Please copy the lines below word for word.

══════

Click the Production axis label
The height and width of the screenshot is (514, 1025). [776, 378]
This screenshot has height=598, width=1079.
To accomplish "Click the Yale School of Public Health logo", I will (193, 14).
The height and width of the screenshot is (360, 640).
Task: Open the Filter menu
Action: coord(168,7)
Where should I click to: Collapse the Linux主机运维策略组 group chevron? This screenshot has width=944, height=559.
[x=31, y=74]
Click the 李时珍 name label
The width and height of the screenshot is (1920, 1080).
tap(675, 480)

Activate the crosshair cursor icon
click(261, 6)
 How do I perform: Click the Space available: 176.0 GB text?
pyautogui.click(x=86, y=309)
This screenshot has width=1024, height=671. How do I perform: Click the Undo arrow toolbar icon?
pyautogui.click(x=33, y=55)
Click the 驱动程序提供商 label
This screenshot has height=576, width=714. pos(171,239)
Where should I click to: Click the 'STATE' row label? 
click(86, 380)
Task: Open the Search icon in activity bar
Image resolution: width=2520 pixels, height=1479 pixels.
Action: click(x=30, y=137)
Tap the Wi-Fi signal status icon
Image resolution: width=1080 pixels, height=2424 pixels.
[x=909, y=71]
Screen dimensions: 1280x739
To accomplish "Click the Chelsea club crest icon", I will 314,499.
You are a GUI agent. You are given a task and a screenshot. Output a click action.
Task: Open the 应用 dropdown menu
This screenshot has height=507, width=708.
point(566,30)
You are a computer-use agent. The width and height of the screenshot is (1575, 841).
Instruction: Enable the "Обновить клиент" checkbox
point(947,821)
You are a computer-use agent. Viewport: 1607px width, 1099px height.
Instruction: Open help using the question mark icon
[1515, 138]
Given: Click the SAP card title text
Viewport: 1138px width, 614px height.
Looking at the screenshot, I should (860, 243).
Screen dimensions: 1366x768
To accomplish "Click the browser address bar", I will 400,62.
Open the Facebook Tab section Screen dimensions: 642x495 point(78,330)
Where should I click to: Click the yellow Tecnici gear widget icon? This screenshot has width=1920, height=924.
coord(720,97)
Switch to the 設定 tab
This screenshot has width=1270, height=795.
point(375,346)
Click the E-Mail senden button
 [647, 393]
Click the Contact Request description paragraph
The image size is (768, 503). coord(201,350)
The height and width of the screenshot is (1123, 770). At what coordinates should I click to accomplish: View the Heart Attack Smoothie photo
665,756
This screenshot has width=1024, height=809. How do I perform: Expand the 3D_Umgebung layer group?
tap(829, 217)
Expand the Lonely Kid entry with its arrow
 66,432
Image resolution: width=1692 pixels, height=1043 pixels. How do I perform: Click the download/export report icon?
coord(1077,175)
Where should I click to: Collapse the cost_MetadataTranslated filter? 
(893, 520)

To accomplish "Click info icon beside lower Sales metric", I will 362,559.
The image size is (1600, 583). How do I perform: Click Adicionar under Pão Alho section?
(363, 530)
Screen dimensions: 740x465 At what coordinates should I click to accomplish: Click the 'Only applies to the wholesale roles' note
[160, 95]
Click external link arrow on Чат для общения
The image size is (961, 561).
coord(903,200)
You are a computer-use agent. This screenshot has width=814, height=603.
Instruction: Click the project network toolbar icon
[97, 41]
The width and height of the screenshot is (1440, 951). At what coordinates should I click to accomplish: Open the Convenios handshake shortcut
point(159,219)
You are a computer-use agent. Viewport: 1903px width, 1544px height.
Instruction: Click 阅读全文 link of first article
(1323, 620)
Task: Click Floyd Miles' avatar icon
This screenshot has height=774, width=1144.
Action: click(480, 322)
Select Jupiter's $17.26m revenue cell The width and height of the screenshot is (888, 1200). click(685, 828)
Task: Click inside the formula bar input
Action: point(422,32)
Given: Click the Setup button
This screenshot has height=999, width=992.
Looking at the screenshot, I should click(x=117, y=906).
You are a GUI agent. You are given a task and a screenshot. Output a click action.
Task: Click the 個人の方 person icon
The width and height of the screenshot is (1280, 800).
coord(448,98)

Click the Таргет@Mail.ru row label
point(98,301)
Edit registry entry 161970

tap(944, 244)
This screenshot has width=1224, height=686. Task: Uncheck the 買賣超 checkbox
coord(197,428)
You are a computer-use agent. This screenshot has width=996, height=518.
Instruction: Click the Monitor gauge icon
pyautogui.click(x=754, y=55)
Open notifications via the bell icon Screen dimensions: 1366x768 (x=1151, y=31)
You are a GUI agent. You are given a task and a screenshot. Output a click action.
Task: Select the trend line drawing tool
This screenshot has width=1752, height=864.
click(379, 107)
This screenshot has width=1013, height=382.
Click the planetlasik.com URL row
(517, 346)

══════

Exercise response:
Click the Production axis label
The height and width of the screenshot is (514, 1025). [776, 378]
This screenshot has height=598, width=1079.
To accomplish "Click the Yale School of Public Health logo", I will (193, 14).
The height and width of the screenshot is (360, 640).
Task: Open the Filter menu
Action: coord(168,7)
Where should I click to: Collapse the Linux主机运维策略组 group chevron? This screenshot has width=944, height=559.
[x=31, y=74]
Click the 李时珍 name label
The width and height of the screenshot is (1920, 1080).
tap(675, 480)

Activate the crosshair cursor icon
click(261, 6)
 How do I perform: Click the Space available: 176.0 GB text?
pyautogui.click(x=86, y=309)
This screenshot has width=1024, height=671. How do I perform: Click the Undo arrow toolbar icon?
pyautogui.click(x=33, y=55)
Click the 驱动程序提供商 label
This screenshot has height=576, width=714. pos(171,239)
Where should I click to: Click the 'STATE' row label? 
click(86, 380)
Task: Open the Search icon in activity bar
Image resolution: width=2520 pixels, height=1479 pixels.
Action: click(x=30, y=137)
Tap the Wi-Fi signal status icon
Image resolution: width=1080 pixels, height=2424 pixels.
[x=909, y=71]
Screen dimensions: 1280x739
To accomplish "Click the Chelsea club crest icon", I will 314,499.
You are a GUI agent. You are given a task and a screenshot. Output a click action.
Task: Open the 应用 dropdown menu
This screenshot has height=507, width=708.
point(566,30)
You are a computer-use agent. The width and height of the screenshot is (1575, 841).
Instruction: Enable the "Обновить клиент" checkbox
point(947,821)
You are a computer-use agent. Viewport: 1607px width, 1099px height.
Instruction: Open help using the question mark icon
[1515, 138]
Given: Click the SAP card title text
Viewport: 1138px width, 614px height.
Looking at the screenshot, I should (860, 243).
Screen dimensions: 1366x768
To accomplish "Click the browser address bar", I will 400,62.
Open the Facebook Tab section Screen dimensions: 642x495 point(78,330)
Where should I click to: Click the yellow Tecnici gear widget icon? This screenshot has width=1920, height=924.
coord(720,97)
Switch to the 設定 tab
This screenshot has width=1270, height=795.
point(375,346)
Click the E-Mail senden button
 [647, 393]
Click the Contact Request description paragraph
The image size is (768, 503). coord(201,350)
The height and width of the screenshot is (1123, 770). At what coordinates should I click to accomplish: View the Heart Attack Smoothie photo
665,756
This screenshot has width=1024, height=809. How do I perform: Expand the 3D_Umgebung layer group?
tap(829, 217)
Expand the Lonely Kid entry with its arrow
 66,432
Image resolution: width=1692 pixels, height=1043 pixels. How do I perform: Click the download/export report icon?
coord(1077,175)
Where should I click to: Collapse the cost_MetadataTranslated filter? 
(893, 520)

To accomplish "Click info icon beside lower Sales metric", I will 362,559.
The image size is (1600, 583). How do I perform: Click Adicionar under Pão Alho section?
(363, 530)
Screen dimensions: 740x465 At what coordinates should I click to accomplish: Click the 'Only applies to the wholesale roles' note
[160, 95]
Click external link arrow on Чат для общения
The image size is (961, 561).
coord(903,200)
You are a computer-use agent. This screenshot has width=814, height=603.
Instruction: Click the project network toolbar icon
[97, 41]
The width and height of the screenshot is (1440, 951). At what coordinates should I click to accomplish: Open the Convenios handshake shortcut
point(159,219)
You are a computer-use agent. Viewport: 1903px width, 1544px height.
Instruction: Click 阅读全文 link of first article
(1323, 620)
Task: Click Floyd Miles' avatar icon
This screenshot has height=774, width=1144.
Action: click(480, 322)
Select Jupiter's $17.26m revenue cell The width and height of the screenshot is (888, 1200). click(685, 828)
Task: Click inside the formula bar input
Action: point(422,32)
Given: Click the Setup button
This screenshot has height=999, width=992.
Looking at the screenshot, I should click(x=117, y=906).
You are a GUI agent. You are given a task and a screenshot. Output a click action.
Task: Click the 個人の方 person icon
The width and height of the screenshot is (1280, 800).
coord(448,98)

Click the Таргет@Mail.ru row label
point(98,301)
Edit registry entry 161970

tap(944, 244)
This screenshot has width=1224, height=686. Task: Uncheck the 買賣超 checkbox
coord(197,428)
You are a computer-use agent. This screenshot has width=996, height=518.
Instruction: Click the Monitor gauge icon
pyautogui.click(x=754, y=55)
Open notifications via the bell icon Screen dimensions: 1366x768 (x=1151, y=31)
You are a GUI agent. You are given a task and a screenshot. Output a click action.
Task: Select the trend line drawing tool
This screenshot has width=1752, height=864.
click(379, 107)
This screenshot has width=1013, height=382.
Click the planetlasik.com URL row
(517, 346)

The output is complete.